▸ Aim of the task
As written and without pictures, set down the lines from the one that contains "Where should I" through the end of the data.

[Stored items]
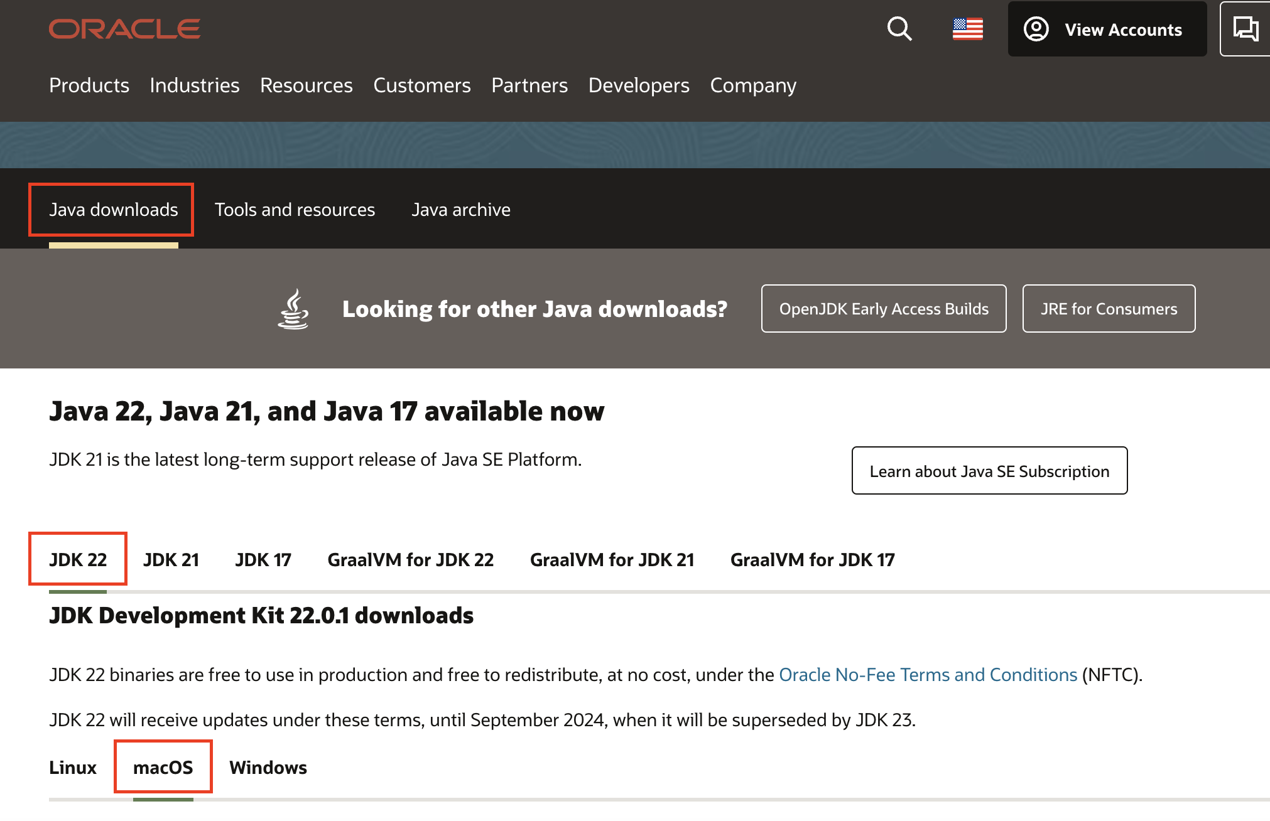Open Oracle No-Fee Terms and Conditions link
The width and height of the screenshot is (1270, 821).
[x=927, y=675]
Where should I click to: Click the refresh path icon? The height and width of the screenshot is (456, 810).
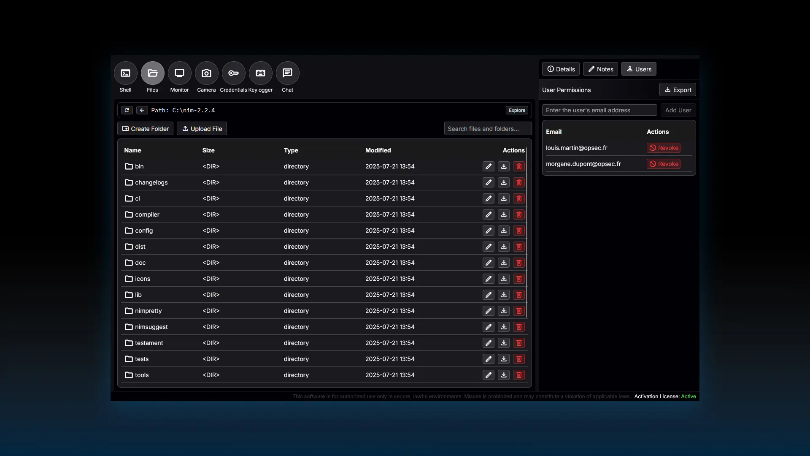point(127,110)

▸ Response below
Where should I click to: Click the refresh path icon? The height and width of the screenshot is (456, 810).
point(127,110)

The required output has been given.